Design and build full‑stack product experiences for the editor, including rich graph‑based UI (React/TypeScript or similar) and backend services (Go or equivalent) that orchestrate workflow execution, scheduling, and state management.
Collaborate with AI/ML platform teams to integrate models and pipelines (e.g., LLMs, diffusion, vision models) into reusable workflow nodes, with clear contracts, versioning, and observability.
Build internal tooling for debugging and operating workflows: run history, logs & metrics, replay, tracing, and guardrail/safety controls surfaced in the editor.
Partner with product and data/ML teams to design experiments and evaluation flows around workflows (e.g., offline metrics, staged rollout, A/B experiments) and fold the results back into product decisions.
Improve the reliability, performance, and usability of the editor and backend services through systematic instrumentation, alerting, on‑call participation, and regular post‑mortems.
Work closely with designers to refine interaction patterns for complex graph editing, parameter configuration, and status visualization, balancing power and simplicity.
Contribute to the overall roadmap of the workflow platform, identifying reusable abstractions and collaborating with other teams that depend on workflow capabilities.
Qualifications
Minimum
Bachelor’s degree in Computer Science, Engineering, or a related technical field, or equivalent practical experience with 5+ years of professional software engineering experience building production systems end‑to‑end; at least 2 years working on AI/ML‑powered or data‑intensive products, platforms, or tools.
Strong software engineering fundamentals: data structures & algorithms, system design, testing, and code quality.

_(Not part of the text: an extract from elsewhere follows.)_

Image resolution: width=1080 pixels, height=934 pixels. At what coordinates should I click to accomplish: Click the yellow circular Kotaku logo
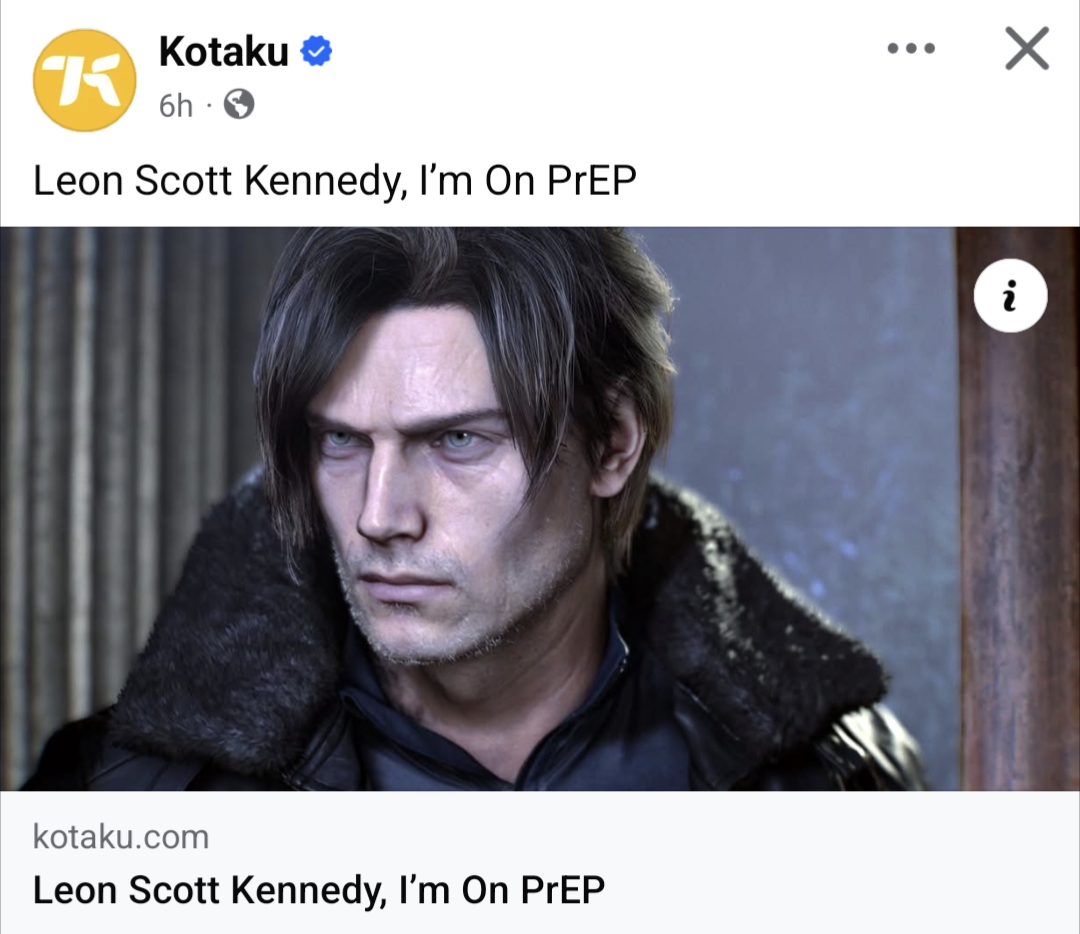(84, 80)
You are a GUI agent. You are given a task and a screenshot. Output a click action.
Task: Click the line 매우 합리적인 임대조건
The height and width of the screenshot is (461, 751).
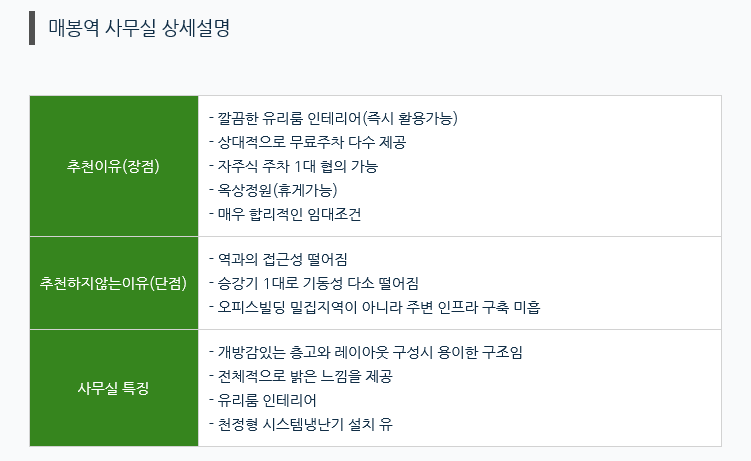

Solid backend experience in Go or another typed language (e.g., Java/Scala/C++), including designing and operating APIs/services, working with relational and/or NoSQL databases, and building reliable distributed systems.
Hands‑on experience with modern web front‑end technologies (TypeScript/JavaScript, React or similar frameworks), including building complex interactive UIs and integrating them with backend APIs.
Practical experience integrating ML/LLM capabilities into products or tools: calling model APIs, handling latency/reliability trade‑offs, and working with logs/metrics for quality monitoring.
Experience working closely with product managers, designers, and ML/data partners to define requirements and iterate quickly based on user feedback.
Strong communication skills, with the ability to explain technical trade‑offs and AI behavior to non‑specialists.
Preferred
Experience building workflow editors or node‑based tools (e.g., low‑code editors, DAG/workflow UIs, graph‑based editors, or tools built with React Flow or similar libraries).
Experience with ML/LLM workflow and orchestration tools (e.g., Airflow/Prefect/Dagster on the data side; LangChain, LlamaIndex, Semantic Kernel, or equivalent on the application/agent side).
Experience building internal platforms or tools for ML/AI teams, such as evaluation platforms, prompt/agent sandboxes, or observability tools for AI systems.
Familiarity with applied LLM patterns such as RAG, tool‑calling, multi‑step agents, and evaluation techniques (including offline metrics and LLM‑as‑a‑judge‑style workflows).
Experience working with AIGC pipelines (e.g., image/video generation, compositing, or effect processing) or creative tooling is a strong plus.
Experience operating services in a cloud environment (e.g., Kubernetes‑based deployments, monitoring/alerting stacks, on‑call ownership).
Prior 0→1 or early‑stage builder experience (e.g., startup, internal incubation team, or founding engineer roles) with a track record of shipping ambiguous projects.